The accessible surface area (ASA) or solvent-accessible surface area (SASA) is the surface area of a biomolecule that is accessible to a solvent. Measurement of ASA is usually described in units of square angstroms (a standard unit of measurement in molecular biology). ASA was first described by Lee & Richards in 1971 and is sometimes called the Lee-Richards molecular surface. [1] ASA is typically calculated using the 'rolling ball' algorithm developed by Shrake & Rupley in 1973. [2] This algorithm uses a sphere (of solvent) of a particular radius to 'probe' the surface of the molecule.

Contents

Methods of calculating ASA

Shrake–Rupley algorithm

The Shrake–Rupley algorithm is a numerical method that draws a mesh of points equidistant from each atom of the molecule and uses the number of these points that are solvent accessible to determine the surface area. [2] The points are drawn at a water molecule's estimated radius beyond the van der Waals radius, which is effectively similar to ‘rolling a ball’ along the surface. All points are checked against the surface of neighboring atoms to determine whether they are buried or accessible. The number of points accessible is multiplied by the portion of surface area each point represents to calculate the ASA. The choice of the 'probe radius' does have an effect on the observed surface area, as using a smaller probe radius detects more surface details and therefore reports a larger surface. A typical value is 1.4Å, which approximates the radius of a water molecule. Another factor that affects the results is the definition of the VDW radii of the atoms in the molecule under study. For example, the molecule may often lack hydrogen atoms, which are implicit in the structure. The hydrogen atoms may be implicitly included in the atomic radii of the 'heavy' atoms, with a measure called the 'group radii'. In addition, the number of points created on the van der Waals surface of each atom determines another aspect of discretization, where more points provide an increased level of detail.

LCPO method

The LCPO method uses a linear approximation of the two-body problem for a quicker analytical calculation of ASA. [3] The approximations used in LCPO result in an error in the range of 1-3 Ų.

Power Diagram method

Recently[ when? ], a method was presented that calculates ASA fast and analytically using a power diagram. [4]

Applications

Accessible surface area is often used when calculating the transfer free energy required to move a biomolecule from an aqueous solvent to a non-polar solvent, such as a lipid environment. The LCPO method is also used when calculating implicit solvent effects in the molecular dynamics software package AMBER.

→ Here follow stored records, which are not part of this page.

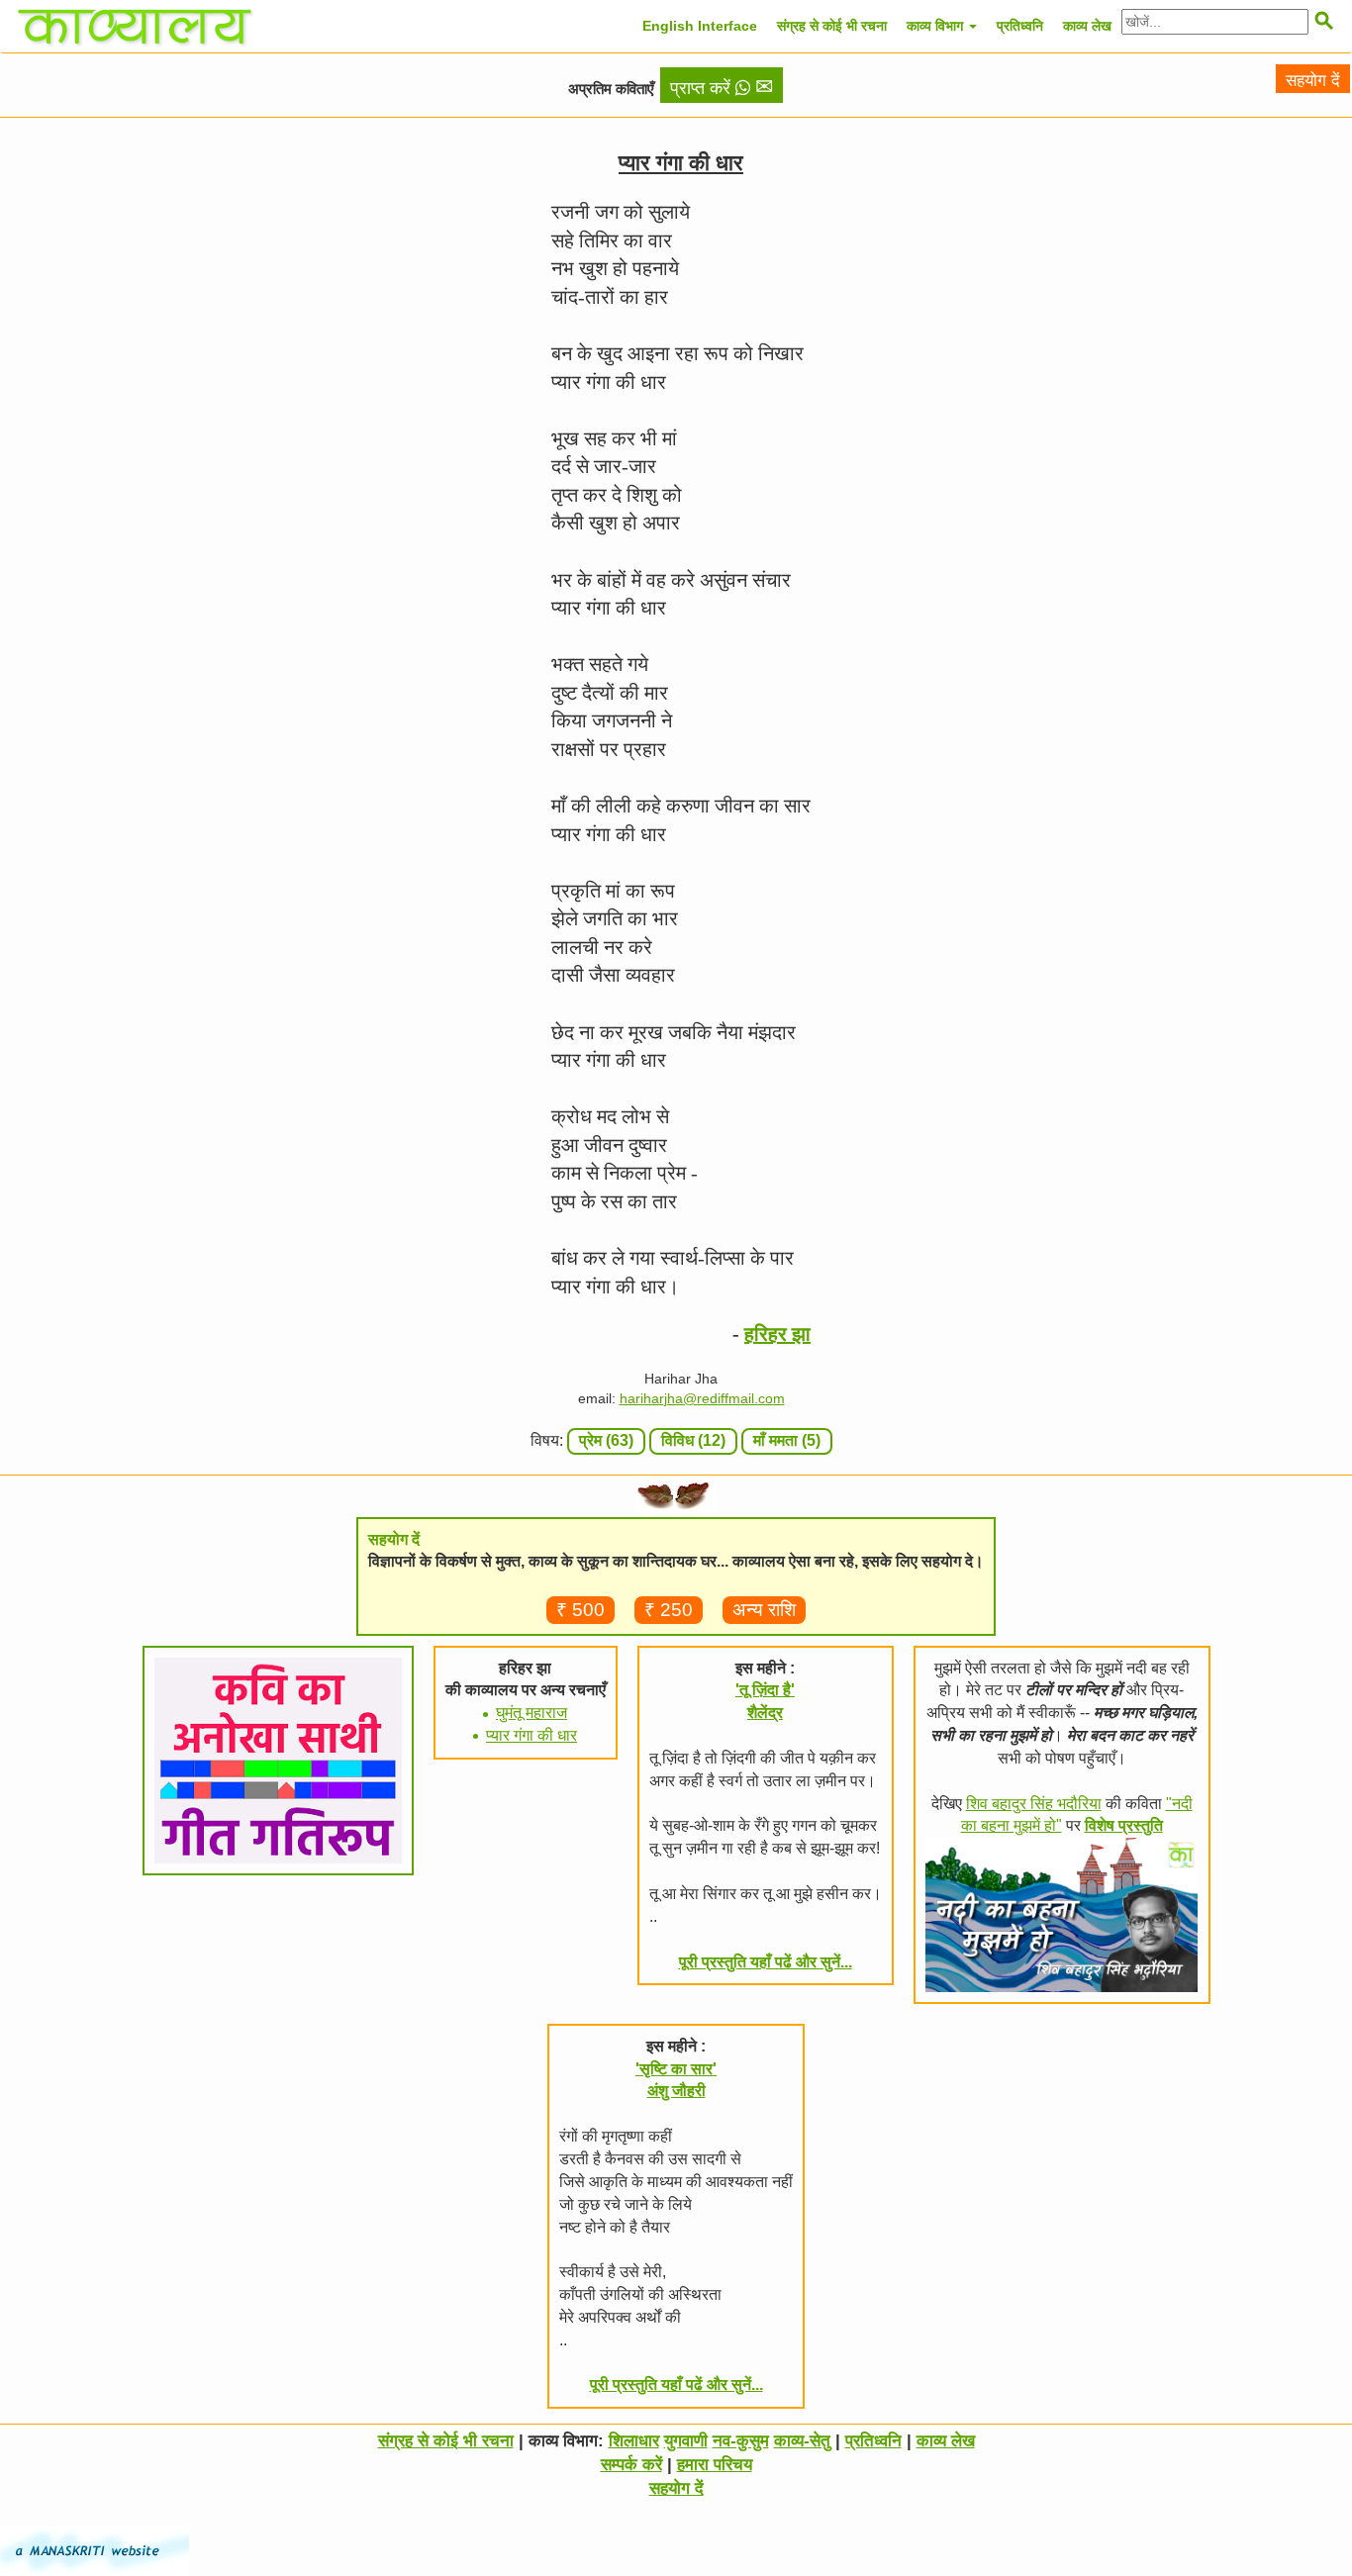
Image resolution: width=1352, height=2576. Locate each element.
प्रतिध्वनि (1020, 26)
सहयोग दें (1313, 80)
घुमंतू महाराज (531, 1712)
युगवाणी (686, 2441)
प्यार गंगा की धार (531, 1735)
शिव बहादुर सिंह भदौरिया (1034, 1803)
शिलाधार (634, 2441)
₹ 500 (580, 1609)
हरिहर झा (777, 1334)
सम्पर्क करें (631, 2464)
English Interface (699, 26)
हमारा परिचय (714, 2464)
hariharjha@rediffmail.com (702, 1398)
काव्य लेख (1087, 26)
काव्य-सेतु (802, 2441)
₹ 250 (668, 1609)
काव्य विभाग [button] (937, 26)
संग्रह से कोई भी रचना (832, 26)
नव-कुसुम (741, 2441)
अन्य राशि (764, 1609)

It is recently[ when? ] suggested that (predicted) accessible surface area can be used to improve prediction of protein secondary structure. [5] [6]

Relation to solvent-excluded surface

The ASA is closely related to the concept of the solvent-excluded surface (also known as the Connolly's molecular surface area or simply Connolly surface), which is imagined as a cavity in bulk solvent. It is also calculated in practice via a rolling-ball algorithm developed by Frederic Richards [7] and implemented three-dimensionally by Michael Connolly in 1983 [8] and Tim Richmond in 1984. [9] Connolly spent several more years perfecting the method. [10]

See also

Notes

  1. Lee, B; Richards, FM. (1971). "The interpretation of protein structures: estimation of static accessibility". J Mol Biol. 55 (3): 379–400. doi:10.1016/0022-2836(71)90324-X. PMID   5551392.
  2. 1 2 Shrake, A; Rupley, JA. (1973). "Environment and exposure to solvent of protein atoms. Lysozyme and insulin". J Mol Biol. 79 (2): 351–71. doi:10.1016/0022-2836(73)90011-9. PMID   4760134.
  3. Weiser J, Shenkin PS, Still WC (1999). "Approximate atomic surfaces from linear combinations of pairwise overlaps (LCPO)". Journal of Computational Chemistry. 20 (2): 217–230. doi:10.1002/(SICI)1096-987X(19990130)20:2<217::AID-JCC4>3.0.CO;2-A.
  4. Klenin K, Tristram F, Strunk T, Wenzel W (2011). "Derivatives of molecular surface area and volume: Simple and exact analytical formulas". Journal of Computational Chemistry. 32 (12): 2647–2653. doi:10.1002/jcc.21844. PMID   21656788. S2CID   27143042.
  5. Momen-Roknabadi, A; Sadeghi, M; Pezeshk, H; Marashi, SA (2008). "Impact of residue accessible surface area on the prediction of protein secondary structures". BMC Bioinformatics. 9: 357. doi: 10.1186/1471-2105-9-357 . PMC   2553345 . PMID   18759992.
  6. Adamczak, R; Porollo, A; Meller, J. (2005). "Combining prediction of secondary structure and solvent accessibility in proteins". Proteins. 59 (3): 467–75. doi:10.1002/prot.20441. PMID   15768403. S2CID   13267624.
  7. Richards, FM. (1977). "Areas, volumes, packing and protein structure". Annu Rev Biophys Bioeng. 6: 151–176. doi:10.1146/annurev.bb.06.060177.001055. PMID   326146.
  8. Connolly, M. L. (1983). "Analytical molecular surface calculation". J Appl Crystallogr. 16 (5): 548–558. doi:10.1107/S0021889883010985.
  9. Richmond, T. J. (1984). "Solvent accessible surface area and excluded volume in proteins. Analytical equations for overlapping spheres and implications for the hydrophobic effect". J Mol Biol. 178 (1): 63–89. doi:10.1016/0022-2836(84)90231-6. PMID   6548264.
  10. Connolly, M. L. (1993). "The molecular surface package". J Mol Graphics. 11 (2): 139–141. doi:10.1016/0263-7855(93)87010-3. PMID   8347567.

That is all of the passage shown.